The Ministry of General Machine-Building Industry of the USSR (MOM) (Russian: Министерство общего машиностроения СССР) was a government ministry of the Soviet Union.

The Ministry headquarters was located in Moscow, on Miusskaya Sq. (Миусская пл.) 3.

History
The Ministry of General Machine Building was established by the provisions of the CPSU Central Committee and USSR Council of Ministers no. 126-47 on 2 March 1965, who oversaw all issues related to space exploration in the USSR.

At the beginning the ministry consisted of 55 organizational units - companies, firms and research institutes: in 1966 there were 134, in 1991, 160.

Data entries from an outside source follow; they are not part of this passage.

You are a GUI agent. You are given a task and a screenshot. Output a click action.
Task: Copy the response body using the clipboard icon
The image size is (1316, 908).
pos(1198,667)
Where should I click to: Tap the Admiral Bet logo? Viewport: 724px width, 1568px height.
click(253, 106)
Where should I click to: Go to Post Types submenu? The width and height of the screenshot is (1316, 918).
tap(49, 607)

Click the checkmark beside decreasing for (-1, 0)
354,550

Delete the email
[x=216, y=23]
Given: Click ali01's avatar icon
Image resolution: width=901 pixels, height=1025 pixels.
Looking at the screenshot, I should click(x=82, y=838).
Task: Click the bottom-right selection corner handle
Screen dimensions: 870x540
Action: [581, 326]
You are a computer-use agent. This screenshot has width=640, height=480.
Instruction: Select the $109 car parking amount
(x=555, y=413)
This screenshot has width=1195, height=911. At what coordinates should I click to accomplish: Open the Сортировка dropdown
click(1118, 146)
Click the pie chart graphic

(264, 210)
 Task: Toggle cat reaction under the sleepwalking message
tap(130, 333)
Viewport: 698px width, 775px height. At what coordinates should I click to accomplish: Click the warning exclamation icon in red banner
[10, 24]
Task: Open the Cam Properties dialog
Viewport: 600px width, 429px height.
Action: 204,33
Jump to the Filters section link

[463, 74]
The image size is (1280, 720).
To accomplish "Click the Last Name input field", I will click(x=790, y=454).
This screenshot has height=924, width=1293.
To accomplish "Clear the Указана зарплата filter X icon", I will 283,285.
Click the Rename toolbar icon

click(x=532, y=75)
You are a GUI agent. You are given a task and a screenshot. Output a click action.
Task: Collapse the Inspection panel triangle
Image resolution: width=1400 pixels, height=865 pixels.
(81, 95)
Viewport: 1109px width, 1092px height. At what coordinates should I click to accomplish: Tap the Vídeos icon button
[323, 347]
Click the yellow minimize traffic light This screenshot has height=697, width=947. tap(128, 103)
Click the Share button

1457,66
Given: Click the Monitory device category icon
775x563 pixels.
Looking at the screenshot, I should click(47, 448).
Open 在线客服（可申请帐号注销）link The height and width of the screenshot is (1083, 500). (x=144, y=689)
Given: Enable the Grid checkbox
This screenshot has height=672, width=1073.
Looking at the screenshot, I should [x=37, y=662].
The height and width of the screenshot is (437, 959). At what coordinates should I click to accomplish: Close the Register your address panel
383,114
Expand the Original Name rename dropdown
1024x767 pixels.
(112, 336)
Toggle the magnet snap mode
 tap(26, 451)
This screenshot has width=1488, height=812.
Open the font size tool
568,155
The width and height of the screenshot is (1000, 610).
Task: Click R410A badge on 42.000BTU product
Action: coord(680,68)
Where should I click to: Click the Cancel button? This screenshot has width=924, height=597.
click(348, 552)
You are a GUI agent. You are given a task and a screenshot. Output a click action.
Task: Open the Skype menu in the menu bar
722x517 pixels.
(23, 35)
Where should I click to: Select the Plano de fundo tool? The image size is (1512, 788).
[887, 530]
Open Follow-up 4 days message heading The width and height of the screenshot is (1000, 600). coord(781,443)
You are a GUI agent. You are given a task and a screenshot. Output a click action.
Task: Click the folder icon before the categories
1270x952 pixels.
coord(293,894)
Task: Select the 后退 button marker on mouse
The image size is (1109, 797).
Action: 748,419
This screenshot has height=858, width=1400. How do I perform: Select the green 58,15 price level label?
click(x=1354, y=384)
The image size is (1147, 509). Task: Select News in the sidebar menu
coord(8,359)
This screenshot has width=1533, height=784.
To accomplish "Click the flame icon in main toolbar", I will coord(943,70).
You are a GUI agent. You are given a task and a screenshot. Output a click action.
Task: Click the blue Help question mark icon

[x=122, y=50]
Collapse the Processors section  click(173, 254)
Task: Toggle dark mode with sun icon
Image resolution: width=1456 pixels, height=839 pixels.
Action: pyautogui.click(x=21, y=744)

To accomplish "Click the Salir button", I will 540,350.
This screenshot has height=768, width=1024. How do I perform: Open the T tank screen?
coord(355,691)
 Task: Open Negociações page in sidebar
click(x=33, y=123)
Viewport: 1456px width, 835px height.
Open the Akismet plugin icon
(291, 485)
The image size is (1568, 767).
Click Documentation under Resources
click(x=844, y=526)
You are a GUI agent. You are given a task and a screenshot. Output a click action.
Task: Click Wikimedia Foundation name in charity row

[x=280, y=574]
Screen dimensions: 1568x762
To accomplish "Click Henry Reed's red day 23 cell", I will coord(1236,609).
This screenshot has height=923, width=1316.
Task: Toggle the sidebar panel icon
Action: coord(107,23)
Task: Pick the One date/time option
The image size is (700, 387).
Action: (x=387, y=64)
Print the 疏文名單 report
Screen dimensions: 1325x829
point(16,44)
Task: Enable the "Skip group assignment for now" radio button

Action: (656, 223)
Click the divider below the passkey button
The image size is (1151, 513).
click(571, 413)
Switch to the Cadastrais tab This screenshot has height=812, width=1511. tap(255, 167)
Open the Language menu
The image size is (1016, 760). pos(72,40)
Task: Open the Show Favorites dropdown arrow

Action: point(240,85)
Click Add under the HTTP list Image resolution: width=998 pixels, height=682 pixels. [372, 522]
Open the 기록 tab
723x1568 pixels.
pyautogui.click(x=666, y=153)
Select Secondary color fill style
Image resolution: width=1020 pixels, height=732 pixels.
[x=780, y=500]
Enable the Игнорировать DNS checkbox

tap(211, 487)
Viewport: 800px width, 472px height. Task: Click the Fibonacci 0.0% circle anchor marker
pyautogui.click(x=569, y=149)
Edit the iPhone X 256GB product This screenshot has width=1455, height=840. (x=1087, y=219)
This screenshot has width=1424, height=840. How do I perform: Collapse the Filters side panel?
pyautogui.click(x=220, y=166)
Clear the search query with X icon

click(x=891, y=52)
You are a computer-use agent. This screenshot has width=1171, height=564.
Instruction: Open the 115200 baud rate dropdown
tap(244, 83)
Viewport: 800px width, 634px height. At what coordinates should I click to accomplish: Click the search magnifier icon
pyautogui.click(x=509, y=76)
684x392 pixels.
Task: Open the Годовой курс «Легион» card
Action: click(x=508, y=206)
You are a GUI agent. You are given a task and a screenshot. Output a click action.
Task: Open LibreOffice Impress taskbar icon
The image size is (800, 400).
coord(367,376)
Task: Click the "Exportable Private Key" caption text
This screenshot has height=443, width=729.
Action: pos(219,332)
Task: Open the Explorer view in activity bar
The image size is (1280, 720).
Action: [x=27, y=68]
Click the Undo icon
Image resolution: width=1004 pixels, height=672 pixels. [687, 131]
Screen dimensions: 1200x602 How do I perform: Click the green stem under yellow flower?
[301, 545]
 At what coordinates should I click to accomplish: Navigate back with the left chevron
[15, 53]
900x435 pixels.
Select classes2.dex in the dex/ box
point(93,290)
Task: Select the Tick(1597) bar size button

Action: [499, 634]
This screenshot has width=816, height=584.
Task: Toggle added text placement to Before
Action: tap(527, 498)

On September 17, 1991, the Ministry was wound up, passing on their duties to the newly established Federal Space Agency Roskosmos (Федеральное космическое агентство - Роскосмос).

List of ministers
Source:
 Sergey Afanasyev (2.3.1965 - 8.4.1983)
 Oleg Baklanov (8.4.1983 - 26.3.1988)
 Vitaly Doguzhiev (26.3.1988 - 17.7.1989)
 Oleg Shushkin (17.7.1989 - 24.12.1991)

See also
Ministry of Medium Machine Building, Soviet ministry of nuclear industry.